Some say there is no sane policeman who would attack a foreigner, knowing the political sensitivity of that act, notwithstanding that those who attacked the doctors, and those who killed the merchant in Luxor, and the driver in Red Road, also did not appreciate the political consequences of their actions.

Thus suspicion becomes natural, or even logical.  For the police in Egypt are paying the price for their history, for not adopting a clearly proclaimed program to break with the sins of their wicked past, placing them at the forefront of those suspected in every incident.  This is to say nothing of the serious extent of their loss of trust, or of the institution’s need to reform its house from within, in the interest of the kind of professional performance that works diligently to correct its mistakes instead of covering them up.

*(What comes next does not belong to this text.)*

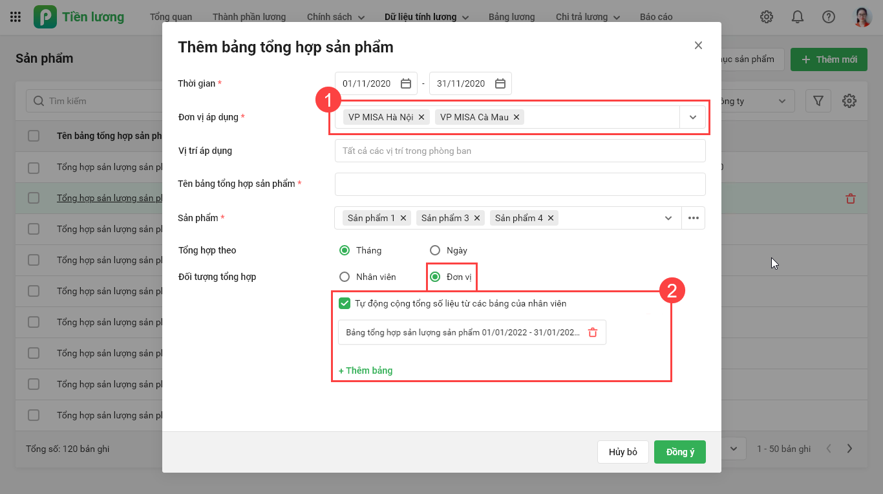
Task: Open the help question mark icon
Action: (829, 17)
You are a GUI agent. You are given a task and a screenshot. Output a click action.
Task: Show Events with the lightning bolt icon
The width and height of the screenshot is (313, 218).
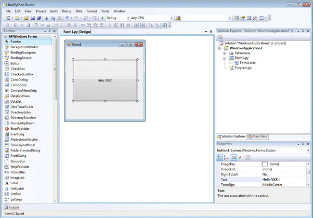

One of the keys to the solution is legislative amendments of the sort that some Egyptian media have talked about, since the Ministry of Interior has introduced them into the Police Law, paving the way to send them to Parliament.  These would ensure insistence on the proper rules for dealing with citizens, not bearing police arms outside of working hours, and immediate reporting of individual transgressions to the public prosecutor’s office, among other articles.  But Egyptians will always believe – by the force of their experience amidst a frightful quantity of ineffective laws and constitutional articles – that formulation of laws alone is not enough, and that the important thing is their implementation.

But as to law, indeed the Egyptian police today are in need of retraining of their teams in specific standards, under a culture completely different from that which has prevailed in the past, to overcome the malign practices which have dominated the curricula studied by junior officers in the police academy.  Just as they are also in need of an unprecedented effort to break way from “prior convictions” and erase these from their mentality, while striking with an iron hand against those prior convicts in their ranks whose crimes are ongoing.  There must be a crystal-clear, no-nonsense challenge to the culture that treats as state property the body of any accused, suspected, or detained, regardless of what type – so that a culture of respect for the law and the Constitution will prevail in detention and interrogation centers.